YHD Blogs – Is Clean Energy Really Clean?

This article is part of our “Youth Head Delegate Blog Series” — written by our YHDs! 

By Grace L. 

As we strive for a future dependant on renewable energy sources, every method has its pros and cons. 


Solar energy has become increasingly popular, growing 35-fold since 2008. However, some argue that the production of solar panels requires fossil fuels and does more harm than good. This being said, cases show solar energy produces three or more times fewer emissions than fossil fuels while generating the same amount of energy. A 2017 study by Nature Energy also shows solar panels producing 26 times the energy required to build and install them. The same thing could be said for wind turbines. Although many have claimed that the production of wind farms is destructive to the environment, the same 2017 survey shows wind turbines producing 44 times the energy required to build and install them.
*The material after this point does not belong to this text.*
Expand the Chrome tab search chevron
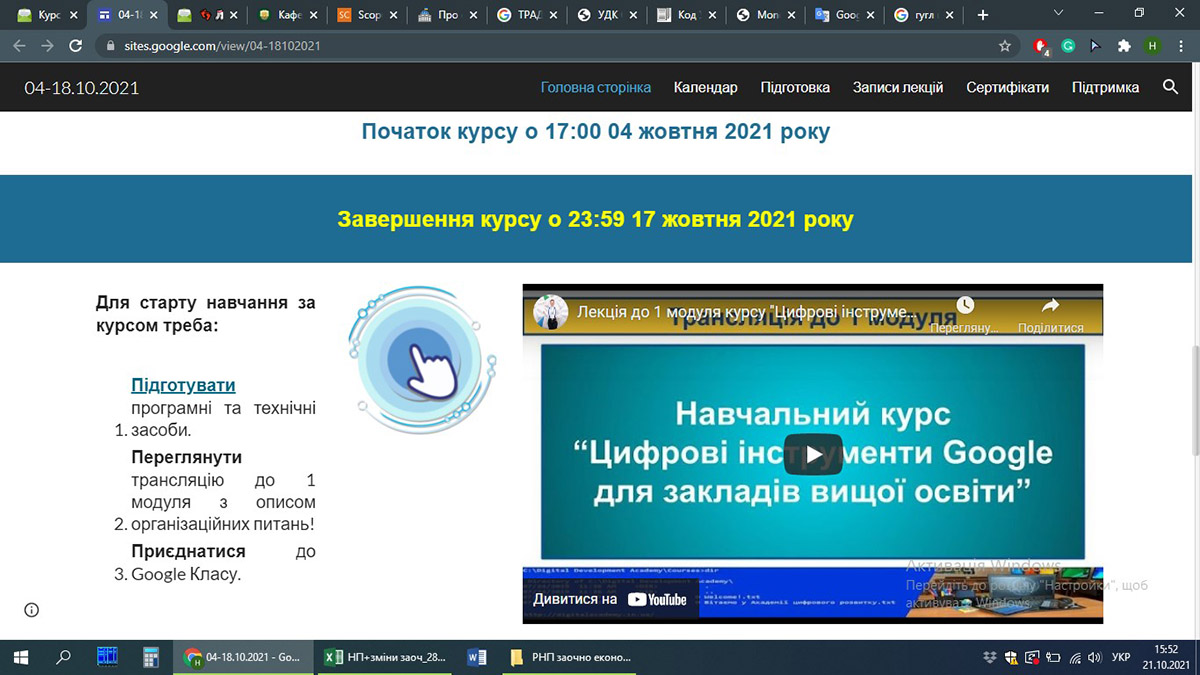The width and height of the screenshot is (1200, 675). click(x=1059, y=14)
It is true that renewable energy sources still have a carbon footprint, but it is an improvement from fossil fuels. 


Many people are concerned about the materials of wind turbines. It takes 800 pounds of copper and rare Earth materials to produce a wind turbine. However, after some research, it is found that the key materials, steel and copper, can be recycled. The fibreglass blades still pose a problem, but the majority of wind turbines are recyclable. 
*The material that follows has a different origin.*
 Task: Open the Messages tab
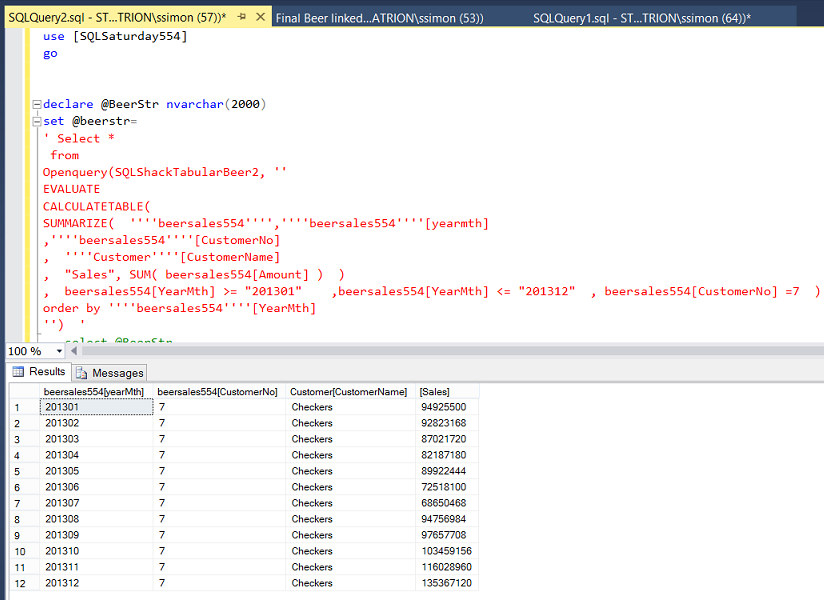click(110, 372)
Similarly, people argue about electric vehicles. They say the battery is damaging to the Earth. Valid points can be made from this. Yes, batteries are harmful and the main material, aluminum, requires more energy to produce than steel. However, research has shown that electric cars are better for the environment. Additionally, aluminum is considered one of the most environmentally-friendly metals, able to be recycled many times. 
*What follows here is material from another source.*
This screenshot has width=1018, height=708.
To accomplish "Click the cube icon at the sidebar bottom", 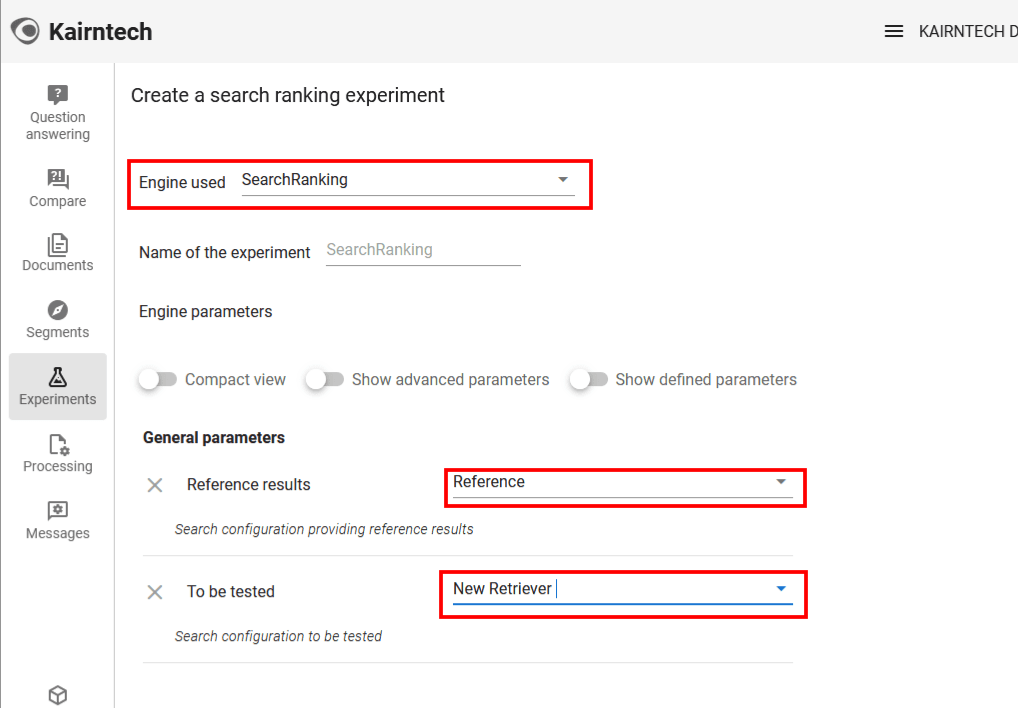I will tap(57, 695).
Furthermore, biomass has proved to be a destructive energy source. Biomass burns plant/animal materials to produce energy. The most common material to burn is wood, the very thing we get our oxygen from. Not only that, it is expensive, requires lots of space, and releases fossil fuels while in the burning process. It also produces particle pollution (soot). This can cause asthma attacks, strokes, heart attacks or death. Biomass can also release carbon monoxide, causing nausea, dizziness and sometimes, premature death. These effects can compare to the effects of wildfires. The problem is that many developing countries need it to provide cooking and heating. 


In the end, every energy source has its pros and cons. That being said, renewable energy sources have proven over and over again to be better for the environment, unless of course, it is biomass. It is hard to get people to transition away from fossil fuels after depending on them for a long time, but that is something we have to do to turn to cleaner options. Education is the first step in working together to better the future for all of us.